**課題内容**
長時間労働のコラムの「企業は労働基準法第36条に基」から「政府や企業は、長時間労働を抑制するための様々な取り組みを行っています。」までの部分を、「労使協定」を「労使間の協定」に置き換えて書き直してください。

**ページ抜粋**
· · · · · · ·

健康リーダー応援コラム
過労死が英語で通じる日本の長時間労働とメンタルヘルス
2024年6月9日更新
こんにちは、けんこう総研のタニカワです。
長時間労働によるメンタルヘルスの影響についての講演で社員の労働安全衛生意識を高めるために必要なポイントをいくつかお話しします。
問題の明確化
まず長時間労働になると何が問題なのかを、はっきりと明確にさせましょう。
長時間労働の定義
最初に、長時間労働とは具体的にどのくらいの労働時間を指すのでしょうか?
長時間労働とは、上記の法定労働時間を超える労働時間を指します。具体的には、日本の労働基準法に基づいた定義や基準があります。
労働基準法における労働時間の規定
日本の労働基準法では、労働時間に関して以下のような基本的な規定があります:
1.法定労働時間
1日8時間、1週40時間が原則です(労働基準法第32条)。
2.法定休日
使用者は労働者に対し、毎週少なくとも1回の休日を与えなければならない(労働基準法第35条)。
3.時間外労働(残業)
1日8時間、1週40時間を超える労働がこれに該当します。
企業は労働基準法第36条に基づき、労使協定(36協定)を締結し、労働基準監督署に届け出ることで、法定労働時間を超える労働をさせることができます。
4.過労死ライン
過労死(過労による死亡)の危険が高まるとされる基準があり、これは一般的に以下のように定義されます:
1ヶ月の残業時間が100時間を超える場合。
2〜6ヶ月の平均で1ヶ月の残業時間が80時間を超える場合。
長時間労働の抑制策
政府や企業は、長時間労働を抑制するための様々な取り組みを行っています。
1.働き方改革関連法
2019年4月から施行された働き方改革関連法では、時間外労働の上限規制が設けられました。
原則として月45時間、年間360時間を超える時間外労働は認められません。
特別な事情がある場合でも、月100時間未満、年間720時間以内に制限されています。
2.労働時間の適正な管理
企業は労働時間の適正な管理を行い、労働者の健康を確保する責任があります。

· · · · · · ·

**分析用資料**
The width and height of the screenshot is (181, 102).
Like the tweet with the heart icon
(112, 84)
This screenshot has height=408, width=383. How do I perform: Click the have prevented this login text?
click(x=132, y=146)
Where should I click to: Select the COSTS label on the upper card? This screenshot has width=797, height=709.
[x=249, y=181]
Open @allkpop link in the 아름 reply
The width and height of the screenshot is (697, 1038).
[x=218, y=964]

· · · · · · ·

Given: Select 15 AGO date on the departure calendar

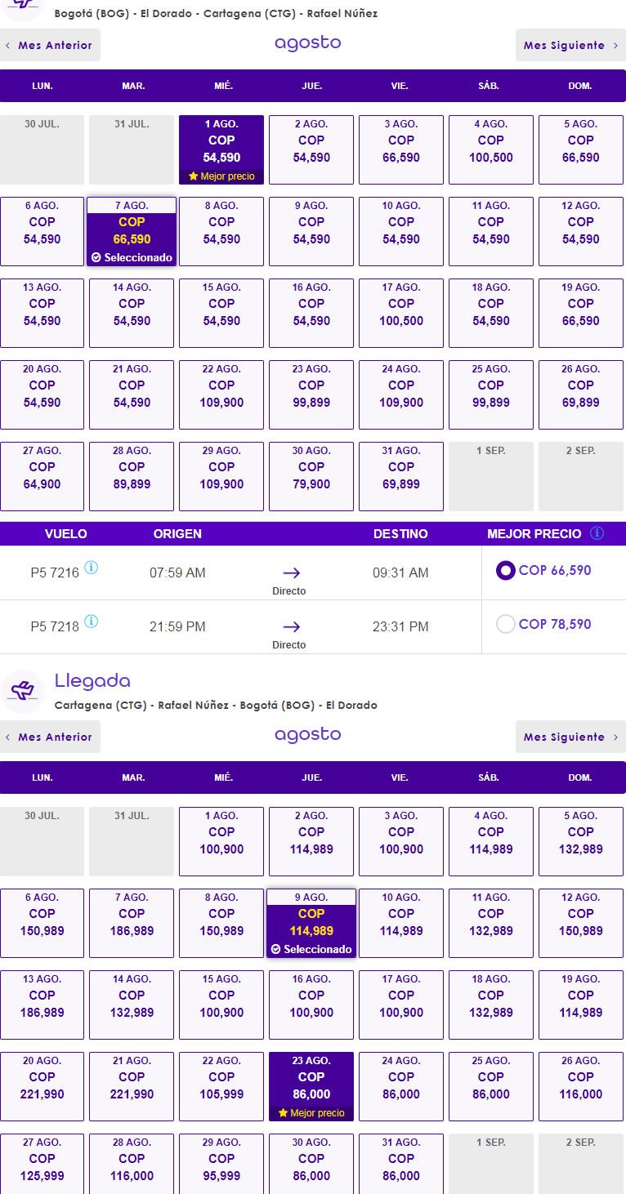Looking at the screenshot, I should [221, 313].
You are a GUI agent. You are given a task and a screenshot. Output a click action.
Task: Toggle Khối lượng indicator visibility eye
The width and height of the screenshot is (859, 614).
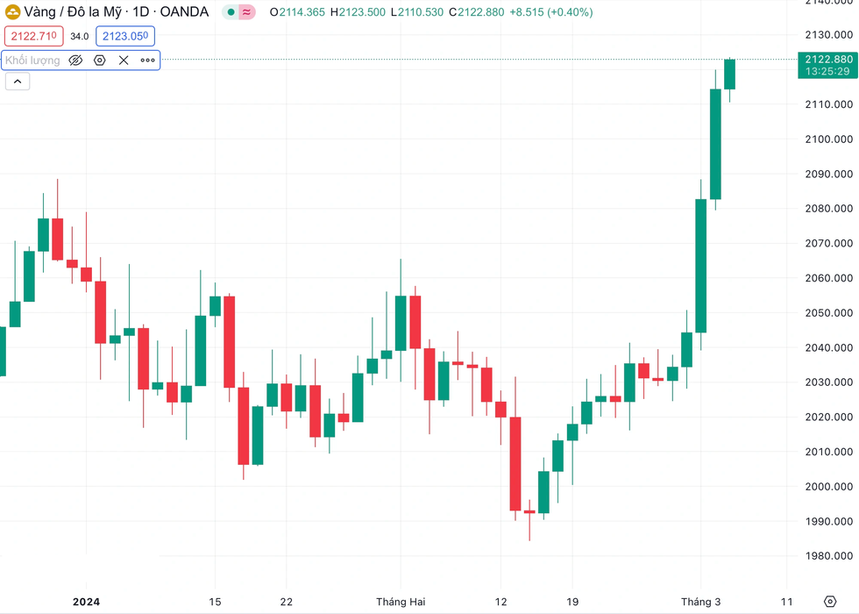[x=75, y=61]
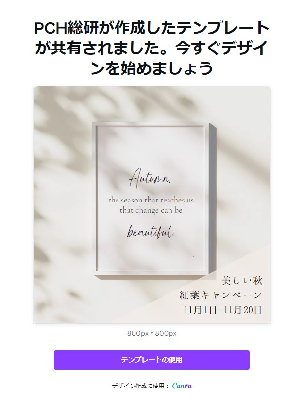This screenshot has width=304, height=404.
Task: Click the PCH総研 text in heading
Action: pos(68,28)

· · · · · · ·

**解答**
企業は労働基準法第36条に基づき、労使間の協定(36協定)を締結し、労働基準監督署に届け出ることで、法定労働時間を超える労働をさせることができます。
4.過労死ライン
過労死(過労による死亡)の危険が高まるとされる基準があり、これは一般的に以下のように定義されます:
1ヶ月の残業時間が100時間を超える場合。
2〜6ヶ月の平均で1ヶ月の残業時間が80時間を超える場合。
長時間労働の抑制策
政府や企業は、長時間労働を抑制するための様々な取り組みを行っています。